This notebook shows a general example of mass balance calculation, we currently support two algorithms:

Non-negative algorithm, it solves KKT (Karush-Kuhn-Tucker) conditions for the non-negative least squares problem
Matrix decomposition, following Li et al. (2020) and Ghiorso 1983. The compositional matrix will be broken down by singular value decomposition, the coefficients will then calculated.

[1]:

# import python modules
import pandas as pd
import matplotlib.pyplot as plt
from massbalance.mb_tools import MassBalance

1. Define elements for calculation

We first need to define element list for mass balance calculation, special attention goes to FeO term, which we use FeO, not FeOt nor FeOtot, this is consistent with the input excel files. Feel free to change the order of the elements

[2]:

cmpnts = ['SiO2','Al2O3', 'TiO2', 'MgO', 'FeO', 'MnO',  'CaO', 'Na2O', 'K2O', 'P2O5', 'Cr2O3']  # change your desired elements for mass balance calculation

if you also want to integrate standard deviation on elements, this can be done manually or by the following line

[3]:

cmpnts_std =[x + '_std' for x in cmpnts]  # save columns for std
cmpnts_std

[3]:

['SiO2_std',
 'Al2O3_std',
 'TiO2_std',
 'MgO_std',
 'FeO_std',
 'MnO_std',
 'CaO_std',
 'Na2O_std',
 'K2O_std',
 'P2O5_std',
 'Cr2O3_std']

2. Load data

The easist way is to copy paste data in the input excel file, please also check README file for details of data prepration

[4]:

nat_comp = pd.ExcelFile("input_comp.xlsx")
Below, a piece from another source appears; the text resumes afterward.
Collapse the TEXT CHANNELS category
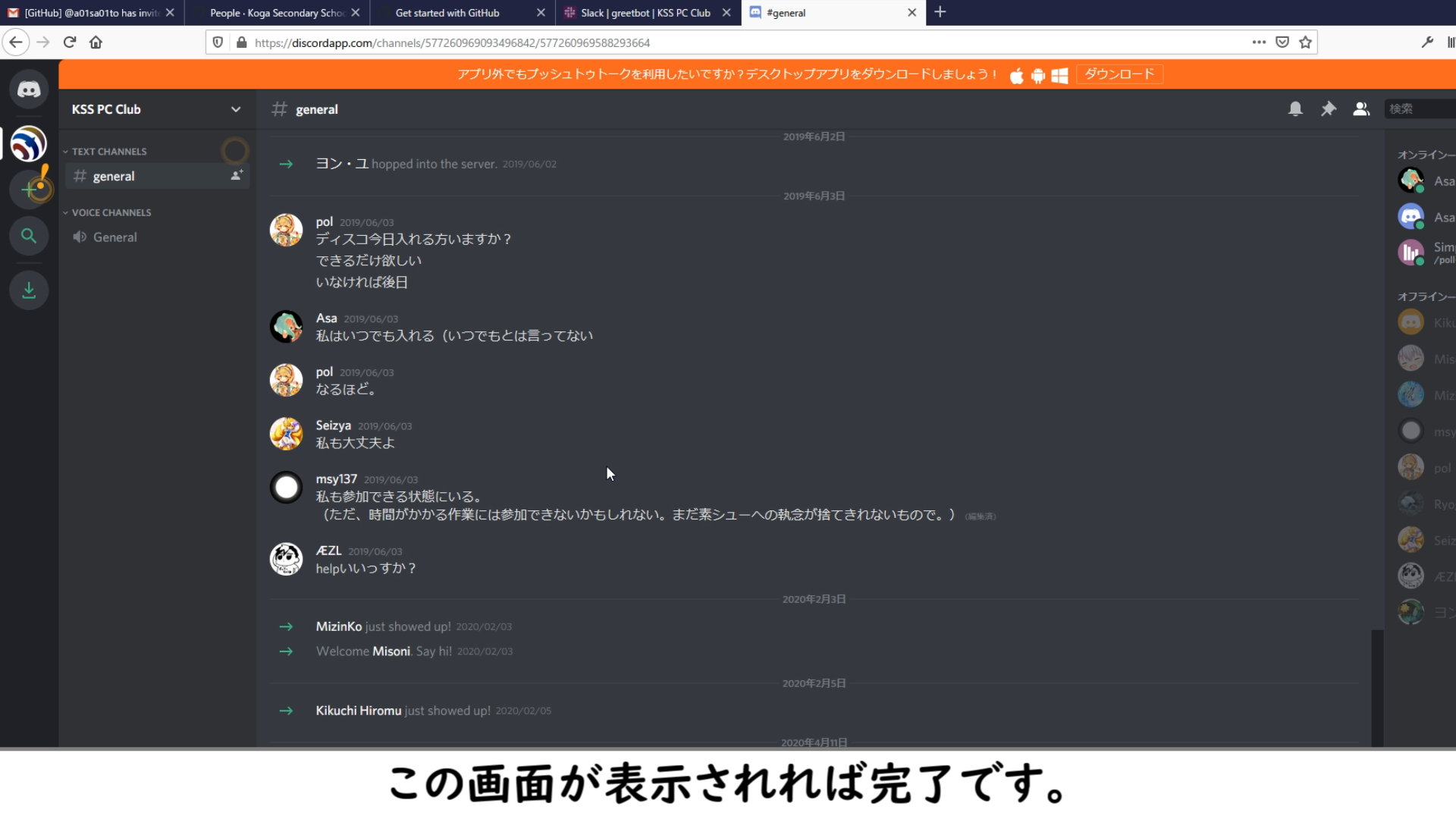The width and height of the screenshot is (1456, 819). [x=108, y=152]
We load the whole excel spreadsheet to a pandas ExcelFile, to access data in your spreadsheet, you can do so by looping through ExcelFile to a dictionary:

[5]:

nat_dict = {}  # create dictionary to collect compositions of different phases
nat_phases = []  # create list to save all phases in the calculation. Note bulk will be the bulk compsition, run_index will be your sample number, or rock id . etc
for sheet_name in nat_comp.sheet_names:
    nat_phases.append(sheet_name)
    nat_dict[sheet_name] = nat_comp.parse(sheet_name)

nat_phases stores the sheet names, nat_dict stores the data of each sheet.

[6]:

nat_phases

[6]:

['gl', 'ol', 'sp', 'py', 'pureFe', 'pureNa', 'bulk', 'run_index']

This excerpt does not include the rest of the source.